***** INFORMATION PROVIDED

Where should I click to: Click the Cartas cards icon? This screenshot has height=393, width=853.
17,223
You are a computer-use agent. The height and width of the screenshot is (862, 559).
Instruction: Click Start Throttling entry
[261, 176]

**********

• WORK TASK: The records above must be restated. Preserve every word.

• OUTPUT OF THE EXERCISE:
Where should I click to: Click the Cartas cards icon? This screenshot has height=393, width=853.
17,223
You are a computer-use agent. The height and width of the screenshot is (862, 559).
Instruction: Click Start Throttling entry
[261, 176]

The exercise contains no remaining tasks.